Back from the edge, a new perspective - one year after diagnosis. Time moves differently now, our routine is focused on Connor’s medicine being consistent and sleep has moved to the top of the importance pyramid. It helps having an Alexa Echo in our kitchen because we have set reminders to help Connor take his medicine, not only does it help us to remember to give the medicine but it makes an announcement so everyone knows, including Connor. I feel like he became less resistant after adding this device and that’s really been helpful.

The seizure activity over the last twelve months has been lopsided, with the majority of observed seizures occurring more recently. In fact, he only suffered two seizures in the first six months after our stay at the Children’s Hospital. They both happened on April 23rd and they were both in the morning time, 8:30A and 10:00A. We thought, at the time, these seizures could have been triggered by a lack of sleep - which is definitely possible but we are not certain. Connor does experience nocturnal seizures, these can look like a simple arousal from sleep, at times confused as a nightmare. We have learned that these can cause abnormal sleep behavior and he may not get quality rest during these episodes.

Since May, he has suffered many more seizures unfortunately. Twenty one, to be exact. We count the seizures that we have observed or his teacher /school nurse observes. In his seizure journal, we also track the postictal behaviors to see what we can do to help Connor recover afterwards. Rest, comes in again as the most important thing. He may experience disorienting symptoms such as confusion and drowsiness, this lasts typically around 45 minutes. 

In September, school started and there was definitely an increase in his seizure activity. In October, we saw some unexpected seizure clusters and we have been in constant contact with his neurologist team to find new ways to respond. You see, most seizures are stereotypical and you can expect the same symptoms but these clusters are not like the other seizures we have observed. They have continued and they are not what we are used to - I believe, the medicine has allowed an evolution to happen where the seizures are more frequent but hopefully less intense/impactful - less harmful to our Connor. 

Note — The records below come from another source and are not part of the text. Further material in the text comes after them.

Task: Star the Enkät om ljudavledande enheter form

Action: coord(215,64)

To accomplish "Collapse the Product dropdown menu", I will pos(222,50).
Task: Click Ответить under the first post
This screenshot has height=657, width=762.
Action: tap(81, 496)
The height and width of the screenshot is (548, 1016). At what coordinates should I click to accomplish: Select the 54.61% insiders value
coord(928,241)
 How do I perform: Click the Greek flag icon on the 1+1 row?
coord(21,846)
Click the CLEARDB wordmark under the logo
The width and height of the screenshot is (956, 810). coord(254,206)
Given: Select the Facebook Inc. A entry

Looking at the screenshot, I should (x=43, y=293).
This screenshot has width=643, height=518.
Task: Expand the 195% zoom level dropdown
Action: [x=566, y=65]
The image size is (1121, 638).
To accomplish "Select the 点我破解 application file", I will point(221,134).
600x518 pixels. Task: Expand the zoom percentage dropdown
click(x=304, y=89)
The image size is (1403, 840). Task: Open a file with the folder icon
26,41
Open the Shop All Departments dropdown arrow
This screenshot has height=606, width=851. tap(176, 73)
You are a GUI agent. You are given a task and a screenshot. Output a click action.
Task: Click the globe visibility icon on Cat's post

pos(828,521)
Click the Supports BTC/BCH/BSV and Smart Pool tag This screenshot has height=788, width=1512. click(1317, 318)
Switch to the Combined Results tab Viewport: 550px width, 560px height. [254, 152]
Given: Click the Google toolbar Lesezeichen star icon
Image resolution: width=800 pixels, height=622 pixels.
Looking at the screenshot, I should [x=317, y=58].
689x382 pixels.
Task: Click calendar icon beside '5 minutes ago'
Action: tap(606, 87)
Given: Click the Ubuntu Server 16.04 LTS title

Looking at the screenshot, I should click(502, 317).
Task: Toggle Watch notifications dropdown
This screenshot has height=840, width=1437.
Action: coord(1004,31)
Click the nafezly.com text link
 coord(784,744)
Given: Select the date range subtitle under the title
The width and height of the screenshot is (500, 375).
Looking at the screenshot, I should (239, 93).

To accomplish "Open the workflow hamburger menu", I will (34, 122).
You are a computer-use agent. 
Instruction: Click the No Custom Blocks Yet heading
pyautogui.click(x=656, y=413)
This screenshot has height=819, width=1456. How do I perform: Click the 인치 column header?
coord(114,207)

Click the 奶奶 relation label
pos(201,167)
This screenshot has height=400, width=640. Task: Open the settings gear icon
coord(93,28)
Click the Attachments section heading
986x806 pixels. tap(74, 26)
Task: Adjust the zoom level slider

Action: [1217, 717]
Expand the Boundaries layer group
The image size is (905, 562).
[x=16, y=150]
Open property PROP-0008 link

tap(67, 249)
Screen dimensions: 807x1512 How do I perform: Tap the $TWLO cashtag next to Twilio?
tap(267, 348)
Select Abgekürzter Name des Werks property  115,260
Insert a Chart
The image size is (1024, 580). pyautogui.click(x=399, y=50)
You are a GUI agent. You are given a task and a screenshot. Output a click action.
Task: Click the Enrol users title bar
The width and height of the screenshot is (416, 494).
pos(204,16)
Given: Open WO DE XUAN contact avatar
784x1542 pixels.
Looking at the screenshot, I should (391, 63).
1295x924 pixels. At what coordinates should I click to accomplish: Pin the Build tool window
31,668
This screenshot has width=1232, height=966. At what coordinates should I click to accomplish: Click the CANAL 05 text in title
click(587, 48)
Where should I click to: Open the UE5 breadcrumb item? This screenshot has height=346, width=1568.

We have made extra trips to visit with the local clinic and discussed enhanced classroom experiences, which is a special education plan. Speaking with our primary care doctor, local pharmacists, and a group of educators has provided additional medications and classroom interventions. Through these efforts, we have learned a lot and are looking forward to powering the experience by reflecting with our blog and continuing to share the journey we are on with Connor’s health.